** Start of PROVIDED TEXT **

Archive for the ‘personal side’ Category

Christmas… so close

Wednesday, December 24th, 2008

Ha! I wrote a Christmas post. I deleted it. Certainly couldn’t have been classed as cheery. I guess I really am putting off  “the old man” and adopting a new heart. So, too all my acquaintances, friends and family…

Merry Christmas 😉

Crossfire Open House

Tuesday, November 18th, 2008

This past weekend Crossfire had an open house and a grand opening service in our new building. A lot of work and sacrifice went into getting the building ready. I have been injured the last 2 months and haven’t been able to make any contributions of time or elbow grease. Yet Sunday morning the pastoral staff allowed me to participate.

I wasn’t there. I was at home. As I lay in my bed early Sunday morning my thoughts turned to the church and what was happening that day. Words came to mind. After a bit of mulling over what was coming to me I got up and went to the computer. I wrote down those words, printed them out and sent them to the pastoral staff by my wife’s hand. They graciously read my comments to the church after the worship service. Here is what I wrote:

In the last century of the last millennium
God reached down and stepped onto
the earth where we stand today.
His people erected a building.
Their hearts were touched by God.
From here they stepped out
Into the community
And beyond to the world.

This day,
in a new century
of a new millennium,
a new generation stands
in this footstep of God.
If you incline your hearts to Him,
He will be faithful to fulfill
all the promises He has made.

You too will step out
into the community
and beyond to the world.
Through you He will show
His Power
His Wisdom
His Love.

You will become
a lamp on a hill
whose light will shine forth
for all to see.
God bless you all
on this day of
New Beginnings.

I wasn’t there but by allowing my words to be spoken… I was there in spirit. Thank you Roy and Patti.

Update

Wednesday, November 12th, 2008

Guess it is time to catch up. About my back injury… still hurts when I stand and can’t walk very far. Yet I think there is some improvement because I have cut back on the amount of drugs that I am taking. I also am finding it easier to sleep. I will be trying to get out to an evening meeting a couple of weeks from now. Got to start reaching beyond the doors of my house.

A month ago I took some restrictions off of the blog program. Sigh… and now I am getting a bit too much spam appearing on my site. So I put the restrictions back in. Shouldn’t make that much of a difference to those who are regular contributers. Others will have to wait for approuval before their comments appear.

** End of PROVIDED TEXT **
** Start of RAW DATA **

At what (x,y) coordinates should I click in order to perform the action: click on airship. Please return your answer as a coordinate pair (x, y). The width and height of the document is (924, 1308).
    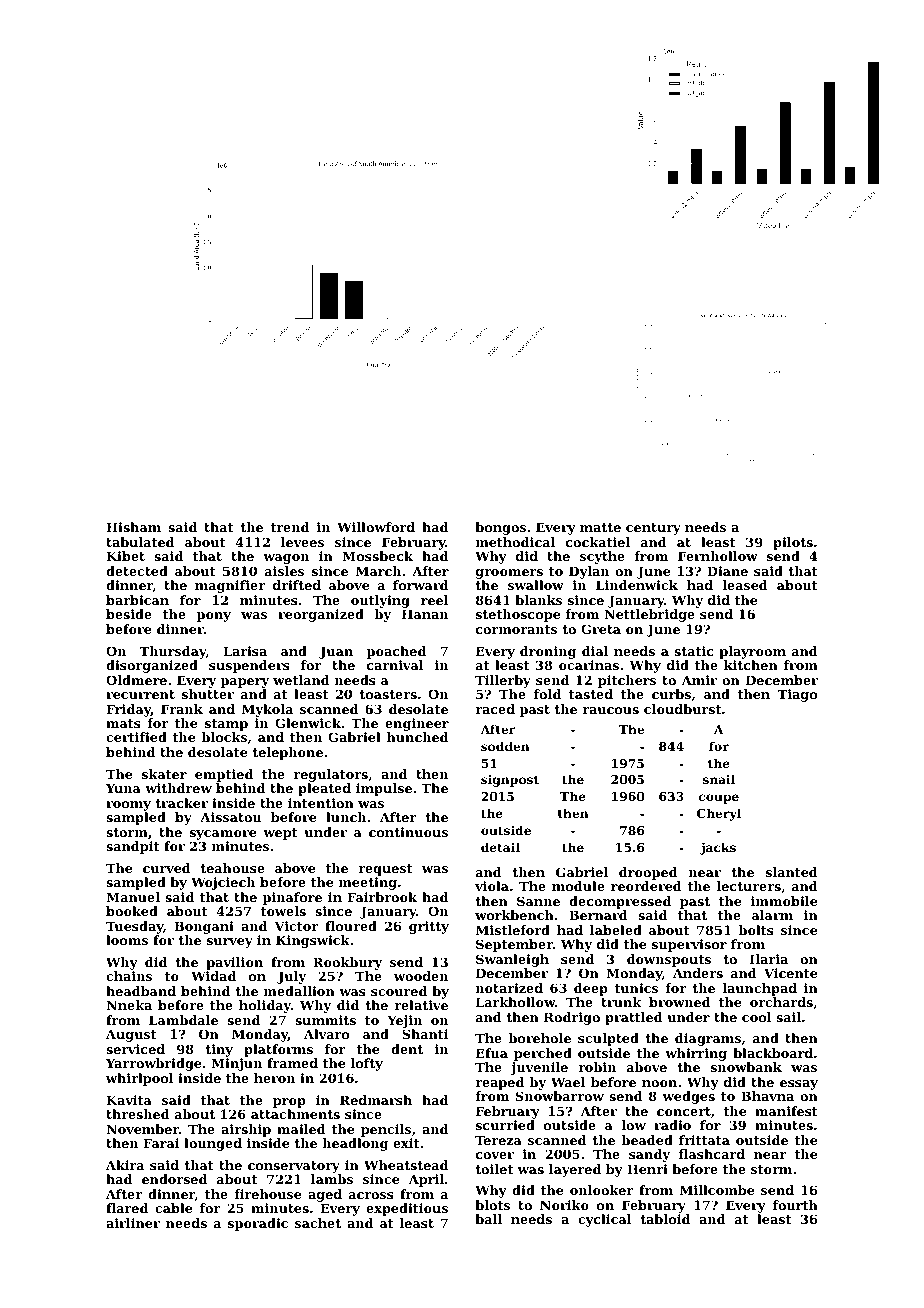
    Looking at the image, I should click on (246, 1130).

** End of RAW DATA **

== YOUR OBJECTIVE ==
Please carry the personal blog archive forward from its last sentence, writing the next stretch in the same voice. The listing plays no part here.

== WRITTEN RESPONSE ==
A Good Sunday, A Bad Sunday and Pain

Monday, September 15th, 2008

On the 7th of the month I had the opportunity of presenting a one man play to the church. I thought it went well. During the entire event my back, which wasn’t doing to well, did not bother me. On the 14th my back was so bad I couldn’t make it out to church at all.

It is an on again – off again problem. Over the past few months things have gotten worse. I thank God that he was with me on the 7th. Yet the pain now wants to be my constant companion. It is at the point that other ministries I am involved with will be missed. Now I am not complaining (too much) because it is a far cry from the back disasters of the past. I just want it to stop. I am asking for prayer that God will release his Spirit to heal the problem.

Honestly… a few days ago I was talking to God and came to realize that I am quite angry with him. It is the brooding storm within my mind that I did not want to confront. How can I be angry with God? He has done so much for me… more than you can possibly know… yet there, in the corner of my heart… anger at not being healed.

I had those who were anointed speak about a healing. I know of divine health. Yet it always seems to be out of reach. Is my anger getting in the way? I don’t know. I am just a king’s kid in pain wanting and waiting for the touch.

Oh I know that there are other people far worse off than me. Yet my pain is also real. It gets in the way. It holds me back. Can’t sleep, can hardly walk and the simplest of tasks will send me to my chair in pain. Oh, it will get better and not worse, I hope. And with your prayers perhaps God will touch me enough to let me continue.

You know a thousand things can go through your mind when things don’t go well. We try to justify what is happening to us. We grasp at staws to make sense. Yet in the end God works out all things… even if the end is not currently known to us. Do I ramble on?

I know that God will heal me (partly today?) totally some day. I also know that someday I will be complete in Jesus when he appears. Until then I will keep having a good Sunday, a bad Sunday and pain.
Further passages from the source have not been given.